[[ Materials provided open ]]

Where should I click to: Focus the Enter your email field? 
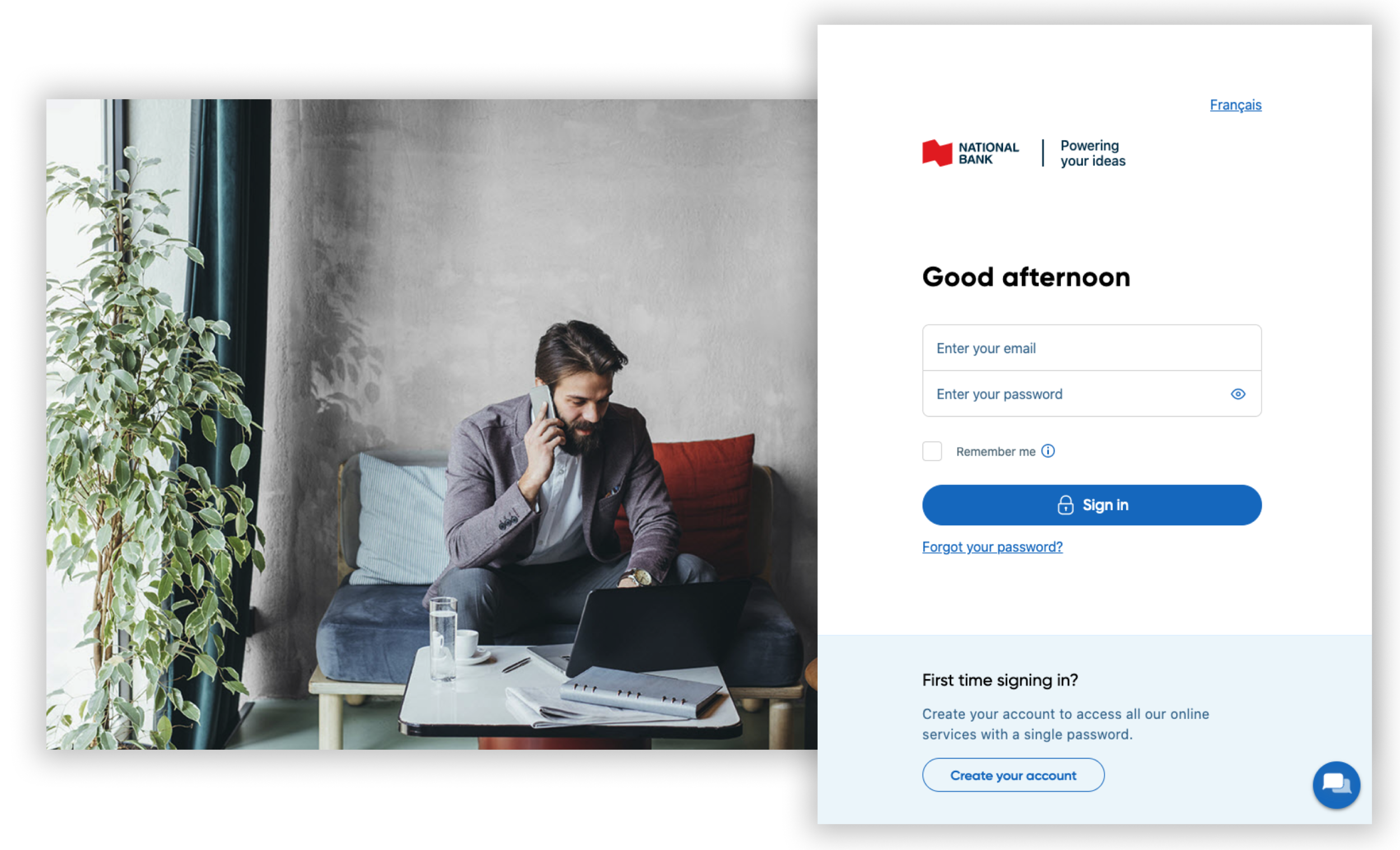pyautogui.click(x=1091, y=348)
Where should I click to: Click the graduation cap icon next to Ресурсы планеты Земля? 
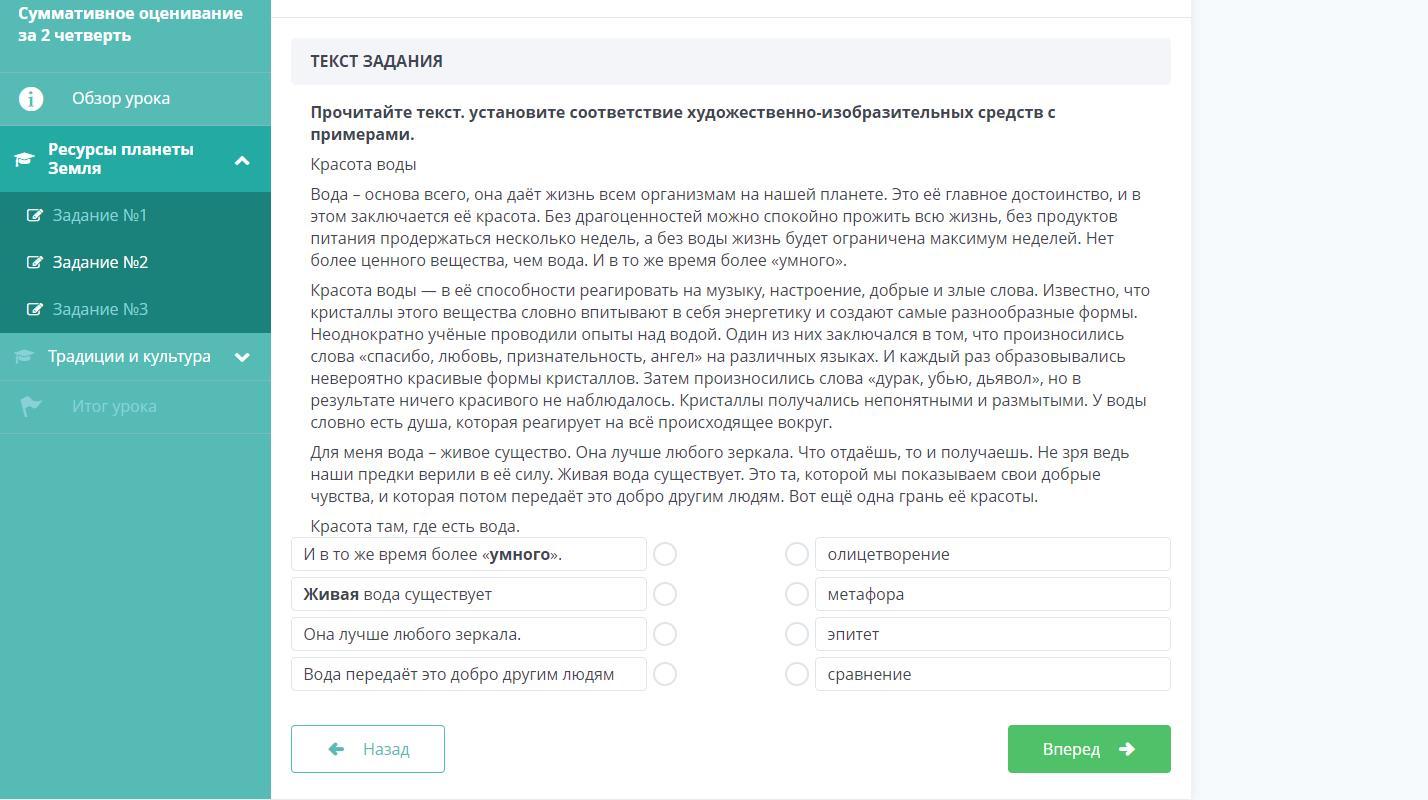tap(24, 159)
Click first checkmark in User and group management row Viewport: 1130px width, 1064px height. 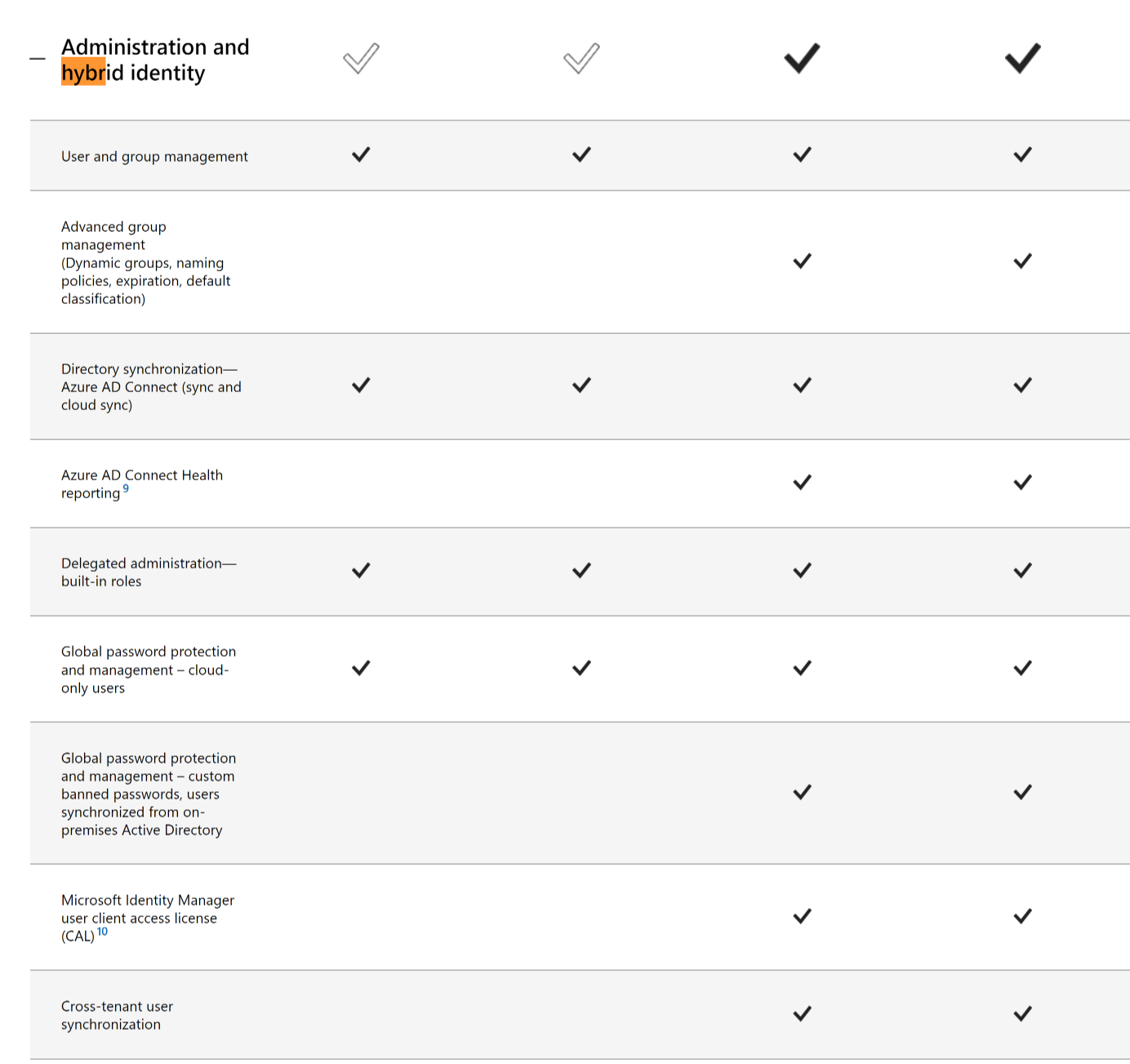tap(361, 154)
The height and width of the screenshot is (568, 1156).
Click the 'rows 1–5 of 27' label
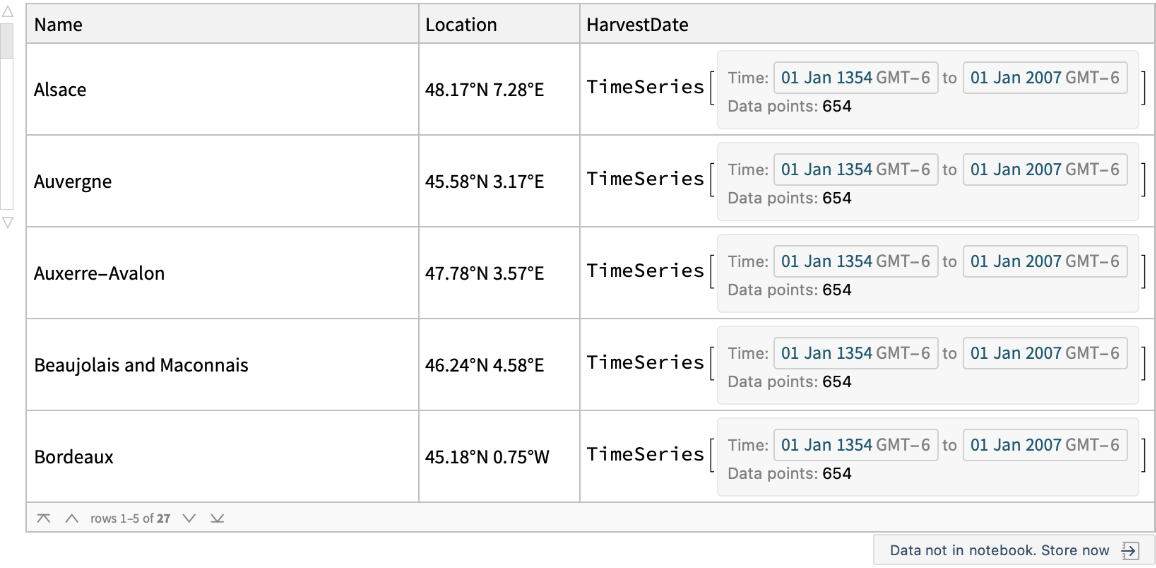pos(130,519)
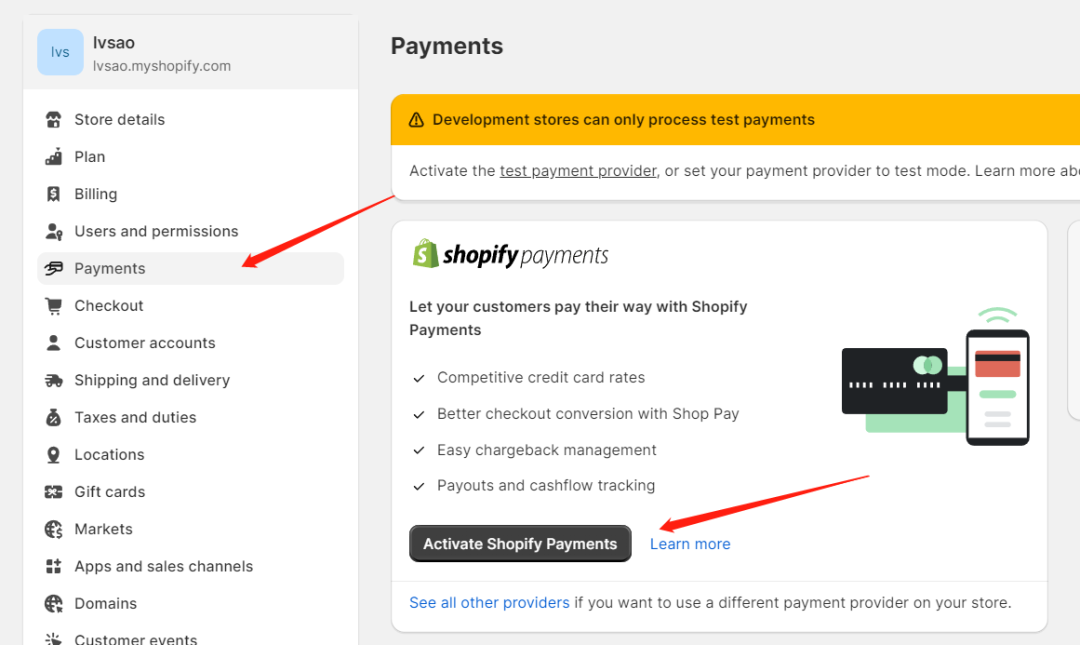Click the Shipping and delivery truck icon
This screenshot has height=645, width=1080.
(x=54, y=380)
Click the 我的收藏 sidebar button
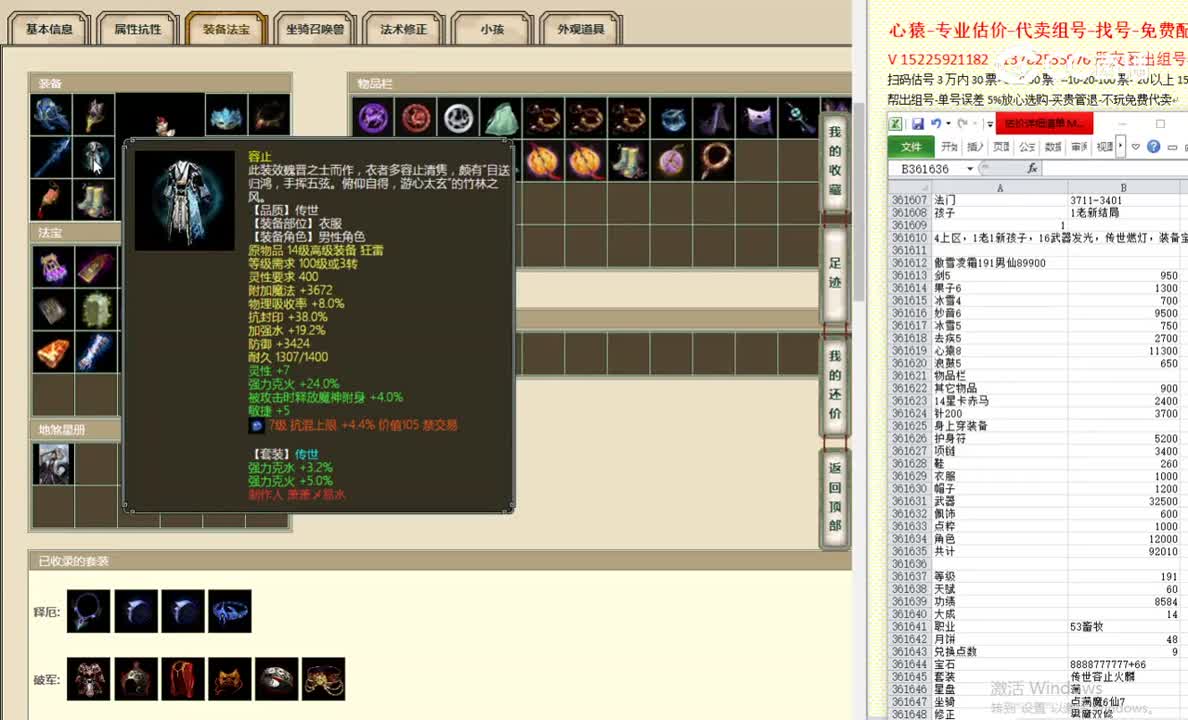This screenshot has height=720, width=1188. (835, 145)
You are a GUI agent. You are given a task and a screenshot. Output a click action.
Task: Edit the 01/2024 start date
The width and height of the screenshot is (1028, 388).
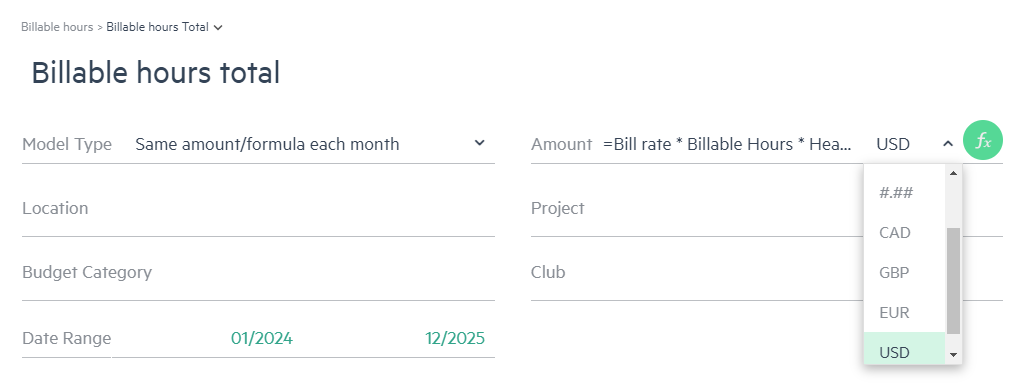click(262, 338)
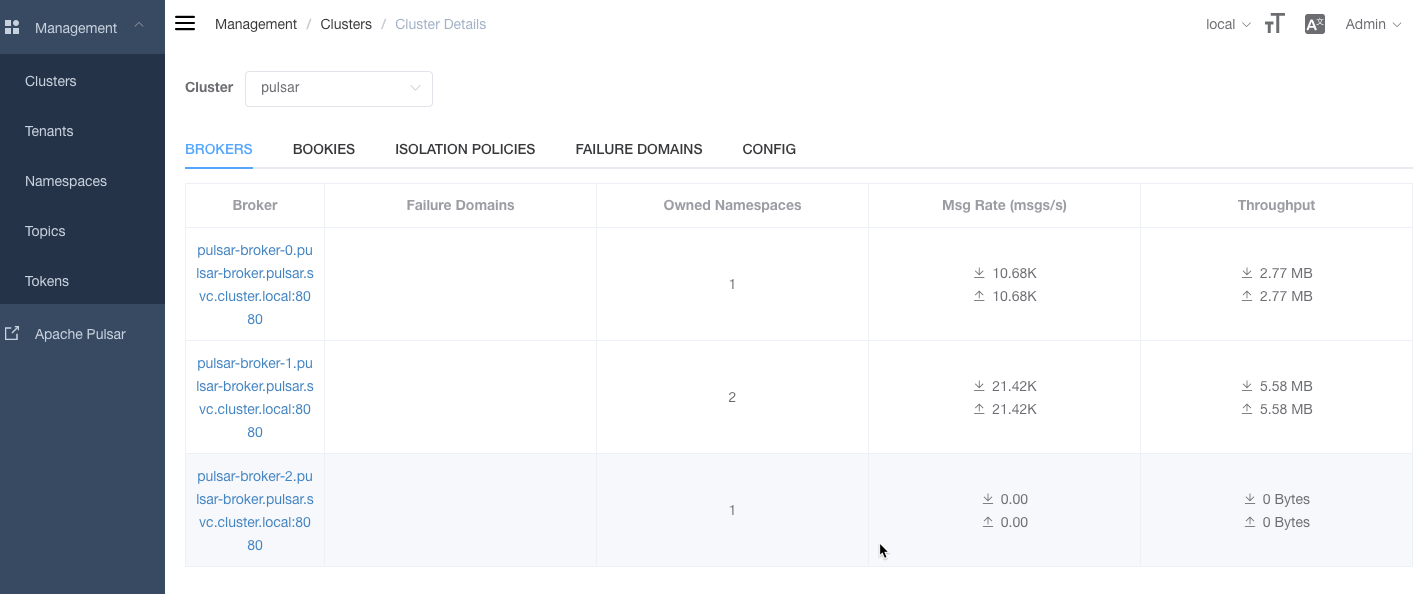Toggle the hamburger sidebar menu icon
The height and width of the screenshot is (594, 1423).
185,24
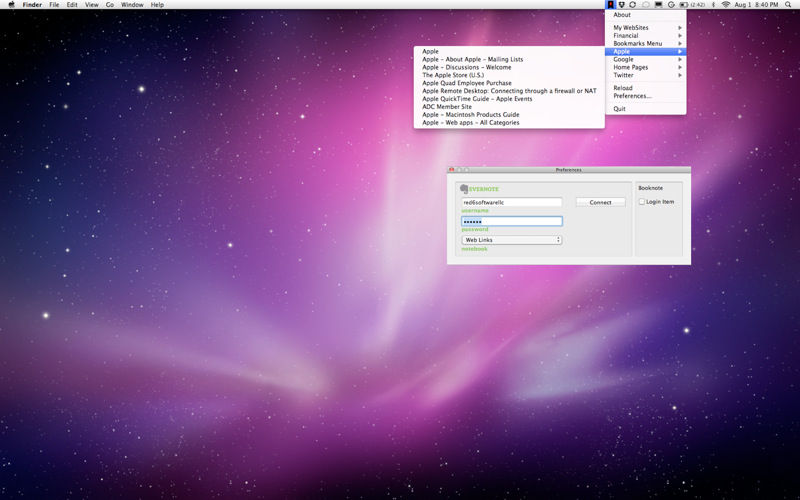This screenshot has width=800, height=500.
Task: Click the Booknote bookmark icon in menu bar
Action: 611,5
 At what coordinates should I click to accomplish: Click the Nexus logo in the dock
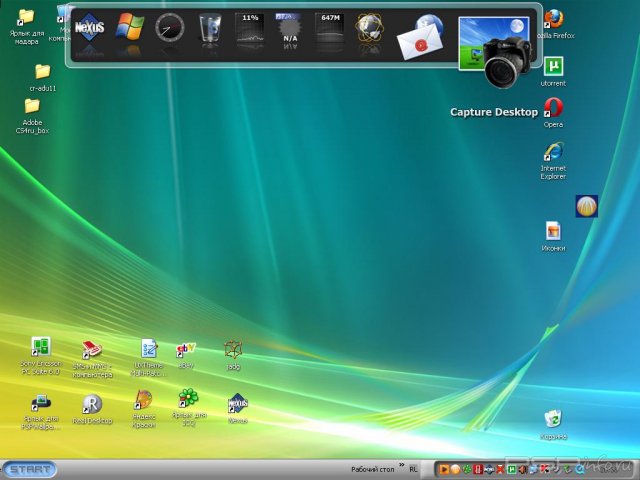point(90,26)
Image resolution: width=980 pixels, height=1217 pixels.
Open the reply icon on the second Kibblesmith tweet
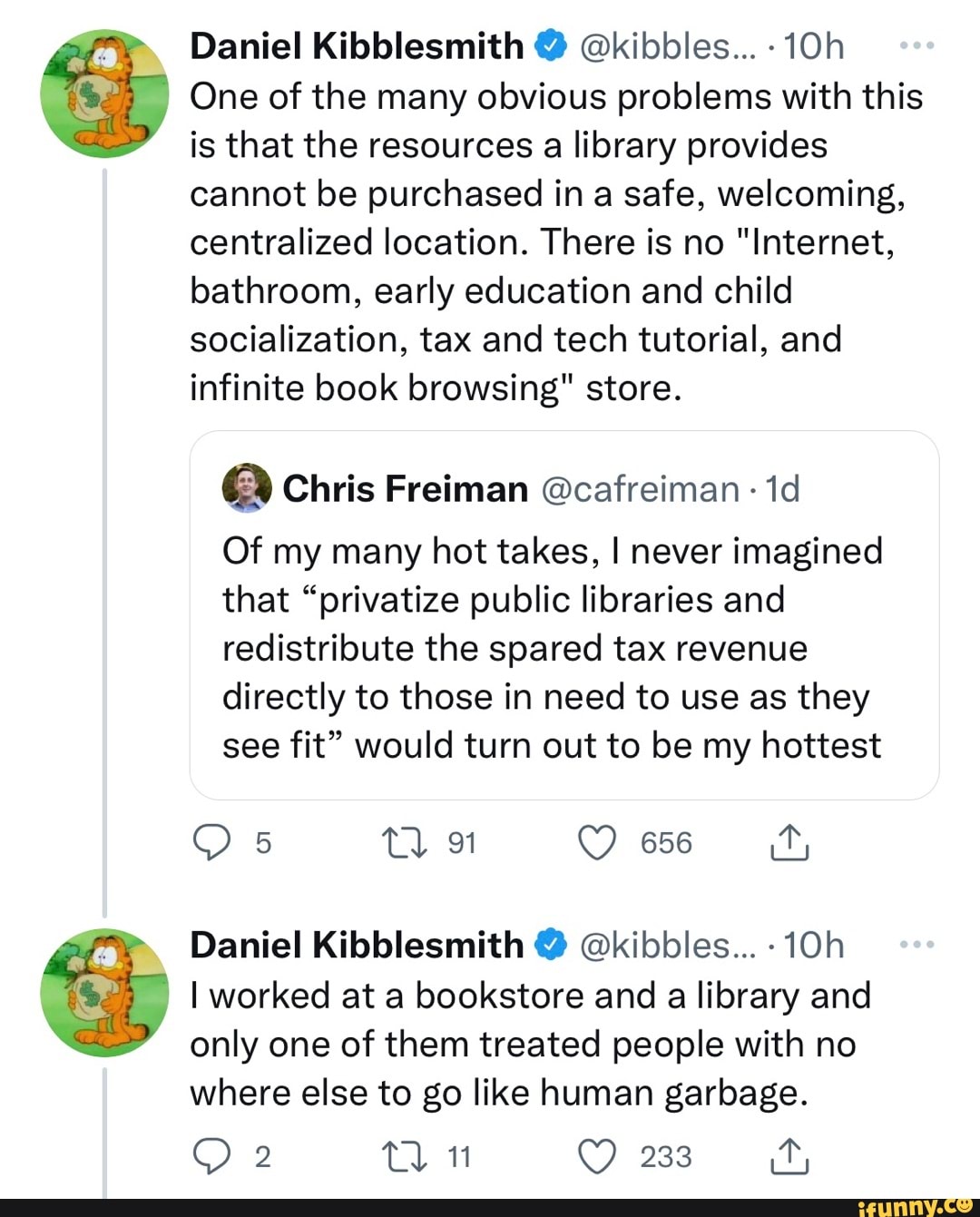tap(212, 1155)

[[ Materials provided closed ]]

▶ Your task
From the line containing "Image resolution: width=980" to the final line above, both included, transcribe every line exactly and leave all pictures out.

▶ Written solution
Image resolution: width=980 pixels, height=1217 pixels.
Open the reply icon on the second Kibblesmith tweet
tap(212, 1155)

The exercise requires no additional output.